TO-DO LIST:
1. In the biographical excerpt on Adams, on what date did he take his oral examination at Heidelberg?
2. Reproduce word for word the part of the biographical excerpt on Adams that begins at "In 1873 Adams" and ends after "summa cum laude.".

DOCUMENT EXCERPT:
Adams was born to Nathaniel Dickinson Adams and Harriet (Hastings) Adams in Shutesbury, Massachusetts. On his mother's side, he was a descendant of Thomas Hastings who came from the East Anglia region of England to the Massachusetts Bay Colony in 1634. Adams received his early training in the Amherst, Massachusetts public schools and Phillips Exeter Academy. He graduated from Amherst College in 1872.
In 1873 Adams traveled to Europe to study and write. In 1874 he then moved to Heidelberg, Germany to pursue the Ph.D. degree. There he was influenced by Johann Gustav Droysen and Johann Kaspar Bluntschli, the latter also becoming his mentor. Heidelberg did not then require a thesis from its doctoral candidates, instead it required an oral examination, for which he chose political science for his major field (Hauptfach), with two minors (Nebenfächer) in public and international law and in political and cultural history. Adams took the oral examination on July 13, 1876, which he passed summa cum laude.
He was a fellow in history at Johns Hopkins University from 1876 to 1878, associate from 1878 to 1883, and was appointed associate professor in 1883. He is credited with bringing the study of politics into the realm of the social sciences.

SOURCE DATA:
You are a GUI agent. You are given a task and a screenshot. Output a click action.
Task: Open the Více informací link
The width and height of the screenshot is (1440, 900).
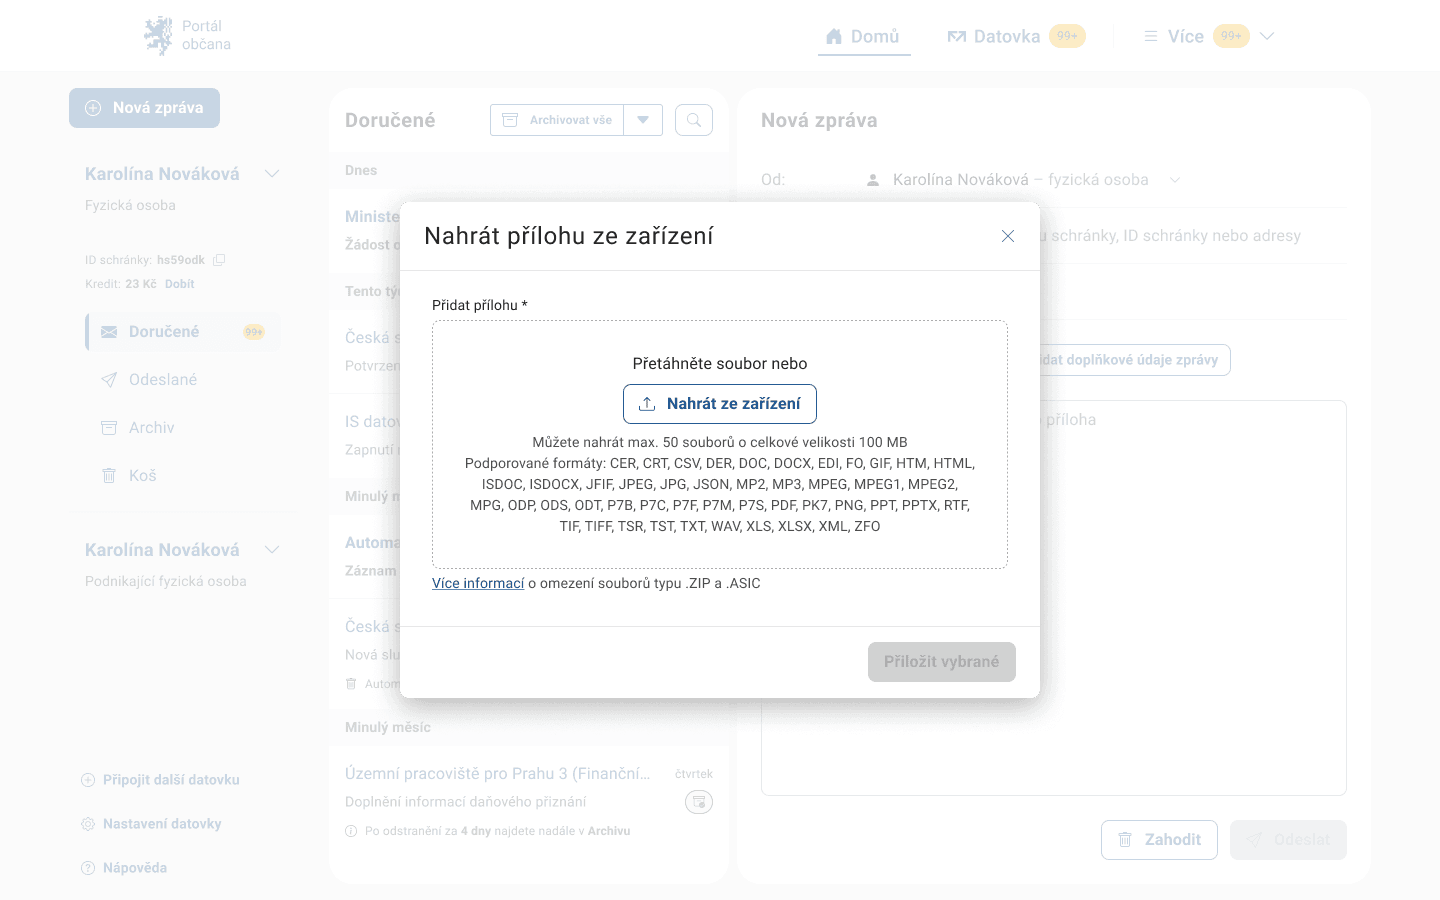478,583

ANSWERS IN ORDER:
1. July 13, 1876

2.
In 1873 Adams traveled to Europe to study and write. In 1874 he then moved to Heidelberg, Germany to pursue the Ph.D. degree. There he was influenced by Johann Gustav Droysen and Johann Kaspar Bluntschli, the latter also becoming his mentor. Heidelberg did not then require a thesis from its doctoral candidates, instead it required an oral examination, for which he chose political science for his major field (Hauptfach), with two minors (Nebenfächer) in public and international law and in political and cultural history. Adams took the oral examination on July 13, 1876, which he passed summa cum laude.